This Portuguese marinated carrot salad is a flavour explosion ready to pimp every meal. It’s a fantastic side dish that you’ll make again and again.
Jonny should be the one writing this recipe as he appears to be totally addicted to this Marinated Carrot Salad. So far he’s had it with every meal, bar his morning porridge.
It’s showed up as a side to bangers & mash, his lunch time pasty, cheese on toast and even his weekend fry up.
Now whilst I don’t personally recommend pairing it with your Sunday Roast, if it floats your boat as much as it does his, then who am I to stop you.
The recipe itself hails from sunny Portugal, where our good friends Lenny & Jane live. It’s fresh, summery and very very garlicky. Perfect served alongside cheeses, breads and meats it’s a lovely salad that keeps for several days in the fridge.
And if you have a tonne of carrots left over, it’s worth checking out Kate’s awesome recipe for carrot jam. It looks just like marmalade but boy does it taste good! Great job Kate :)
- 6-8 large carrots
- A bunch of fresh coriander
- 50 ml red wine vinegar
- 100 ml olive oil
- 2-6 cloves garlic depending on the size of the cloves and your tastebuds!

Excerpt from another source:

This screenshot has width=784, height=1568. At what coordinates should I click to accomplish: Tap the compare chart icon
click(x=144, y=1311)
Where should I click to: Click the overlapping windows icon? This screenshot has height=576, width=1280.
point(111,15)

- Bring a large pan of water to the boil. Peel the carrots and, keeping them whole, boil them for 8-10 minutes so that they are a little soft on the outside but still crunchy in the centre.

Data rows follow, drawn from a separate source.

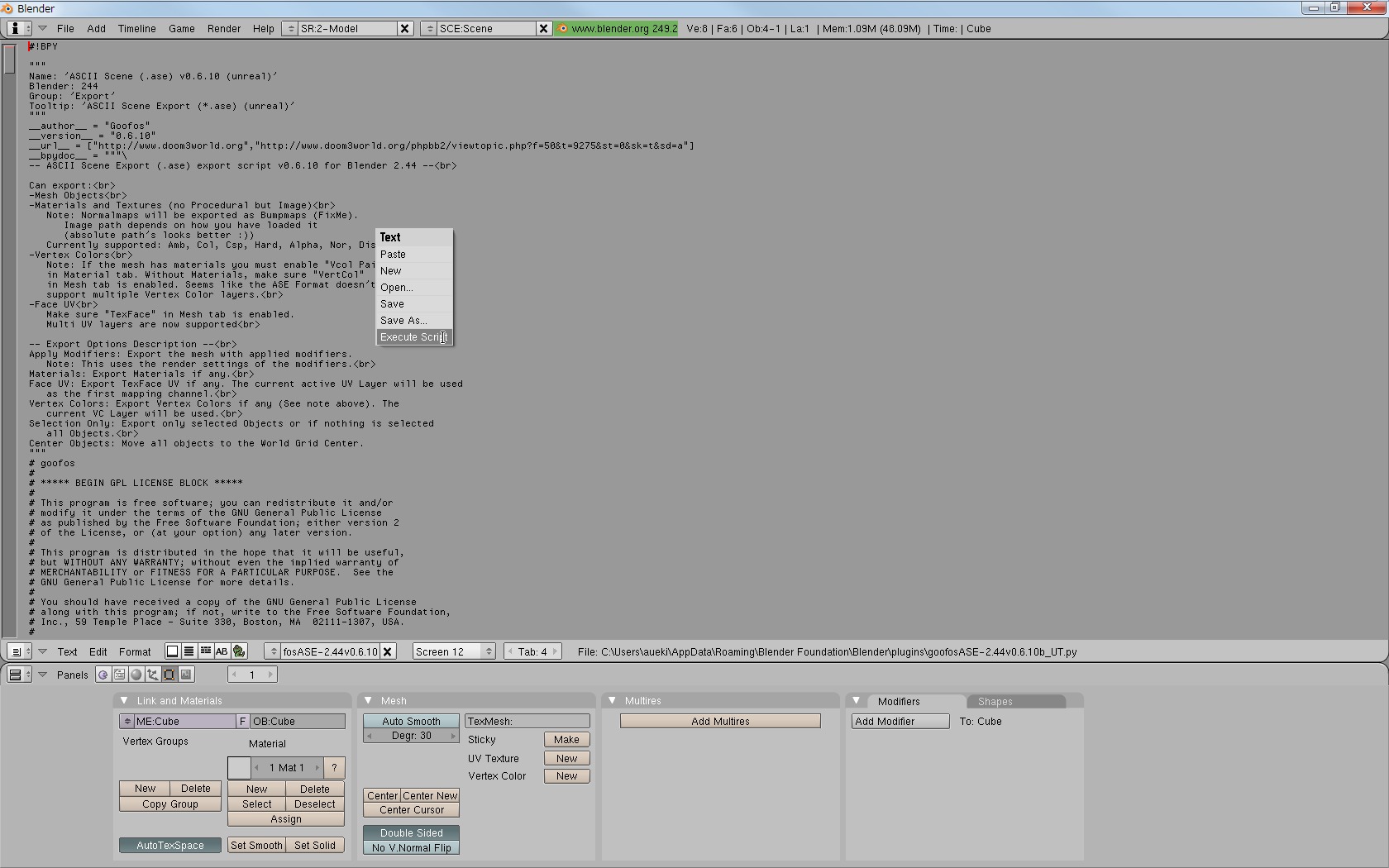This screenshot has height=868, width=1389.
Task: Switch to the Script context button
Action: coord(120,675)
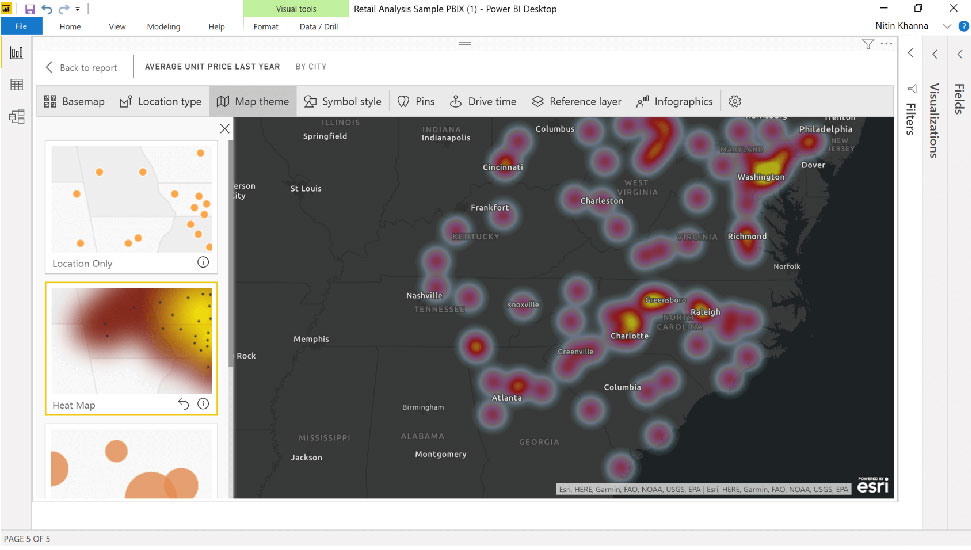971x550 pixels.
Task: Expand the Visualizations pane
Action: (x=934, y=54)
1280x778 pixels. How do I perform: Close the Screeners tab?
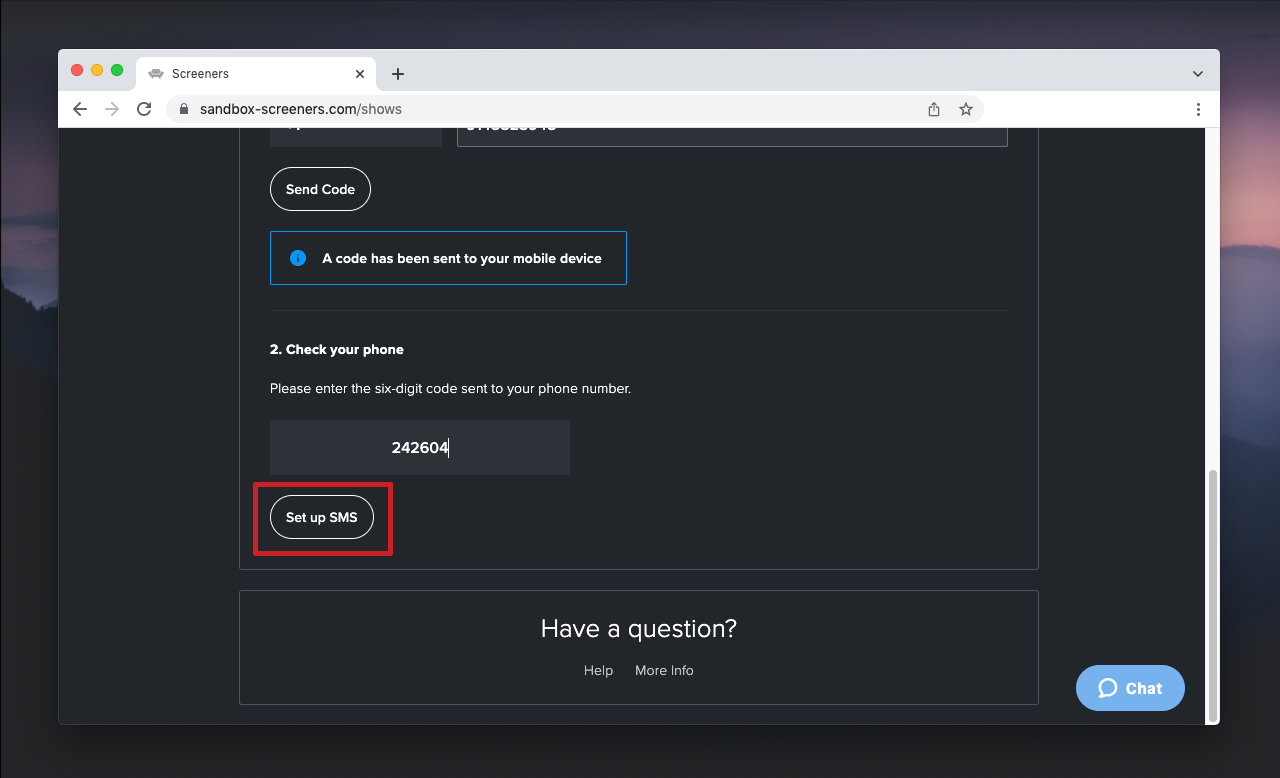tap(360, 74)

- Meanwhile, chop the coriander and pop in a large jar with a tight fitting lid. Add the vinegar, oil and garlic and shake well to mix.
- When the carrots are ready, take them out of the hot water with tongs, and slice them about 5mm thick. Add them to the jar and shake well in the marinade. The heat from the carrots will help them to soak up the flavours beautifully.
- When cool keep in the fridge. The oil may coagulate when cold so remove from the fridge about 30 minutes before you want to serve them.